Текстовый блок =>

К семидесятым годам Андрей Миронов подошел любимцем публики. Открытки с его фотографией расходились в киосках как горячие пирожки. Зритель ломился на спектакли с его участием.
Но сам актер был не вполне доволен своей карьерой. Его томила одна мечта, которую не торопились исполнять режиссеры.
В комментариях к моим статьям о фильмах Эльдара Рязанова многие удивляются: известно, что Миронов хотел сыграть Лукашина – почему же Рязанов отказал ему и снял в “Иронии судьбы” Андрея Мягкова? Ответ на этот вопрос подробно дает в своих воспоминаниях сам Рязанов.
В театре Миронов играл роли совершенно разного плана. Уже были сыграны и Холден Колфилд в первой советской постановке “Над пропастью во ржи” Сэлинджера, и Жадов в культовом “Доходном месте” Островского, поставленном Марком Захаровым…
А что в кино? К 1975 году актер сыграл:
- Диму Семицветова в “Берегись автомобиля”,
- Гешу в “Бриллиантовой руке”,
- обаятельного мошенника Маркиза в “Достоянии республики”,
- карьериста Проскудина в “Стариках-разбойниках”,
- злодея и труса Цезаря Борджиа в “Тени”,
- Рулле в “Малыше и Карлсоне”,
- Фадинара в “Соломенной шляпке”
- – и начал сниматься в веселом водевиле “Небесные ласточки” в роли композитора, авантюриста и дамского угодника Флоридора.
Легкость, подвижность актера, очевидное характерное дарование, музыкальность словно напрашивались на то, чтобы давать ему роли легкомысленных попрыгунчиков или циничных прощелыг. Ну в самом крайнем случае — положительных героев без страха и упрека. Никто тогда не знал, какой ценой даются Миронову и эта легкость, и эта подвижность, никто не знал, что это результат работы на износ, которая впоследствии приведет его к смерти.

Собранные записи данных =>
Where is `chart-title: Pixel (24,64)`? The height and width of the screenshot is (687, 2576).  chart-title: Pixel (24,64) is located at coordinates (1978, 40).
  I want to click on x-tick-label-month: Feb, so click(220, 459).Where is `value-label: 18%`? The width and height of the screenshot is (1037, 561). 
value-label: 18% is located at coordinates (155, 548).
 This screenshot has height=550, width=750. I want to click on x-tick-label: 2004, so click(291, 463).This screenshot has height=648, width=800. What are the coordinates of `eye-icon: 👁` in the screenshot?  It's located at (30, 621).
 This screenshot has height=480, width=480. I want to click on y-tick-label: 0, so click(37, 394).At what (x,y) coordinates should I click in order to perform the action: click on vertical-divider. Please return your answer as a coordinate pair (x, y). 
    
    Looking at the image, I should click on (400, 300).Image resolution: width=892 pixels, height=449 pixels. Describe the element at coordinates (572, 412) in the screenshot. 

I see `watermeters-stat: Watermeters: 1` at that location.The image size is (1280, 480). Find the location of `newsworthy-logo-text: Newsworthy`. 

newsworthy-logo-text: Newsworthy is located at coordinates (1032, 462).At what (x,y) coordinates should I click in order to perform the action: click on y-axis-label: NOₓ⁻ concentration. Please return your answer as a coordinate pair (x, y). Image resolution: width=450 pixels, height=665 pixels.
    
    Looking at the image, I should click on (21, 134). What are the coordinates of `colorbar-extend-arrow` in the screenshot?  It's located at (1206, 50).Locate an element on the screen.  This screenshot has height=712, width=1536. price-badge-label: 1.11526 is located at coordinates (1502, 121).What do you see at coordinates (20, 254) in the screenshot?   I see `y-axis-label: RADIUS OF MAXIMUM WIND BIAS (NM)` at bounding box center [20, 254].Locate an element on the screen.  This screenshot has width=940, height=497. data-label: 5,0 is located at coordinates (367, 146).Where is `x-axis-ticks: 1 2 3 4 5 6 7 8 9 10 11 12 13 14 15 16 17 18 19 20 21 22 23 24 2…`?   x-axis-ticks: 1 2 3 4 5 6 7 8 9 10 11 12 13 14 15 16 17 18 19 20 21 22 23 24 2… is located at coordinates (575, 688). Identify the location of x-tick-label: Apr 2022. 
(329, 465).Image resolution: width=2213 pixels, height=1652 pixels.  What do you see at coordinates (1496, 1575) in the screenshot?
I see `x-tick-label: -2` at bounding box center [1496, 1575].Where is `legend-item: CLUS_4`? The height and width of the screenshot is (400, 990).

Рабочее задание => Поменяйте в статье о Миронове «сыграть» на «исполнить роль» и перепишите всё, что идет начиная с «В комментариях к» и вплоть до «воспоминаниях сам Рязанов.».

Раздел ответа =>
В комментариях к моим статьям о фильмах Эльдара Рязанова многие удивляются: известно, что Миронов хотел исполнить роль Лукашина – почему же Рязанов отказал ему и снял в “Иронии судьбы” Андрея Мягкова? Ответ на этот вопрос подробно дает в своих воспоминаниях сам Рязанов.